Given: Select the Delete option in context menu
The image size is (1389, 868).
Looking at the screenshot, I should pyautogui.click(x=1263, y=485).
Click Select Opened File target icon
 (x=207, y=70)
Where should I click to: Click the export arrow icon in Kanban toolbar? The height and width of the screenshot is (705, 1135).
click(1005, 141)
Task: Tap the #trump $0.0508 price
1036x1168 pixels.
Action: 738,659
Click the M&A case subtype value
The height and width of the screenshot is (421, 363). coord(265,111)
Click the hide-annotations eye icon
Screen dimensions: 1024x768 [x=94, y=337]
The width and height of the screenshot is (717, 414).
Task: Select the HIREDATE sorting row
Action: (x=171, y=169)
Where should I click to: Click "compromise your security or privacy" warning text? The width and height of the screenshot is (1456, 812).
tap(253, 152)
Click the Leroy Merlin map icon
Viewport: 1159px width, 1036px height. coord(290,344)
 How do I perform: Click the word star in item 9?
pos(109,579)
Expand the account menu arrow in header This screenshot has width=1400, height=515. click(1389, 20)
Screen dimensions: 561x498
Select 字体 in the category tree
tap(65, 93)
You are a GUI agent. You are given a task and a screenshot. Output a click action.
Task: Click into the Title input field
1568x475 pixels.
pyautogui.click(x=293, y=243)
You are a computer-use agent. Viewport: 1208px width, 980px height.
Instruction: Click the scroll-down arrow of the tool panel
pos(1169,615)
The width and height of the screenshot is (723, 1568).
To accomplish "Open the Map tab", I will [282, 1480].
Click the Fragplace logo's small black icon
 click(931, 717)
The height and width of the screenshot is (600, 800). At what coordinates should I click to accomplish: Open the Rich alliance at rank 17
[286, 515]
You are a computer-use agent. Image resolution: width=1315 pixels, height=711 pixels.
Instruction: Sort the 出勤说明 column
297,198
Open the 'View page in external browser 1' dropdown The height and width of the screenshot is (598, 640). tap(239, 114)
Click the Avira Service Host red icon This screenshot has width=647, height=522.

#####

§ **WHAT YOU WILL DO**: Everything in the listing should be set down again exactly.

§ **ANSWER**:
Given: Select the Delete option in context menu
The image size is (1389, 868).
Looking at the screenshot, I should pyautogui.click(x=1263, y=485).
Click Select Opened File target icon
 (x=207, y=70)
Where should I click to: Click the export arrow icon in Kanban toolbar? The height and width of the screenshot is (705, 1135).
click(1005, 141)
Task: Tap the #trump $0.0508 price
1036x1168 pixels.
Action: 738,659
Click the M&A case subtype value
The height and width of the screenshot is (421, 363). coord(265,111)
Click the hide-annotations eye icon
Screen dimensions: 1024x768 [x=94, y=337]
The width and height of the screenshot is (717, 414).
Task: Select the HIREDATE sorting row
Action: (x=171, y=169)
Where should I click to: Click "compromise your security or privacy" warning text? The width and height of the screenshot is (1456, 812).
tap(253, 152)
Click the Leroy Merlin map icon
Viewport: 1159px width, 1036px height. coord(290,344)
 How do I perform: Click the word star in item 9?
pos(109,579)
Expand the account menu arrow in header This screenshot has width=1400, height=515. click(1389, 20)
Screen dimensions: 561x498
Select 字体 in the category tree
tap(65, 93)
You are a GUI agent. You are given a task and a screenshot. Output a click action.
Task: Click into the Title input field
1568x475 pixels.
pyautogui.click(x=293, y=243)
You are a computer-use agent. Viewport: 1208px width, 980px height.
Instruction: Click the scroll-down arrow of the tool panel
pos(1169,615)
The width and height of the screenshot is (723, 1568).
To accomplish "Open the Map tab", I will [282, 1480].
Click the Fragplace logo's small black icon
 click(931, 717)
The height and width of the screenshot is (600, 800). At what coordinates should I click to accomplish: Open the Rich alliance at rank 17
[286, 515]
You are a computer-use agent. Image resolution: width=1315 pixels, height=711 pixels.
Instruction: Sort the 出勤说明 column
297,198
Open the 'View page in external browser 1' dropdown The height and width of the screenshot is (598, 640). tap(239, 114)
Click the Avira Service Host red icon This screenshot has width=647, height=522.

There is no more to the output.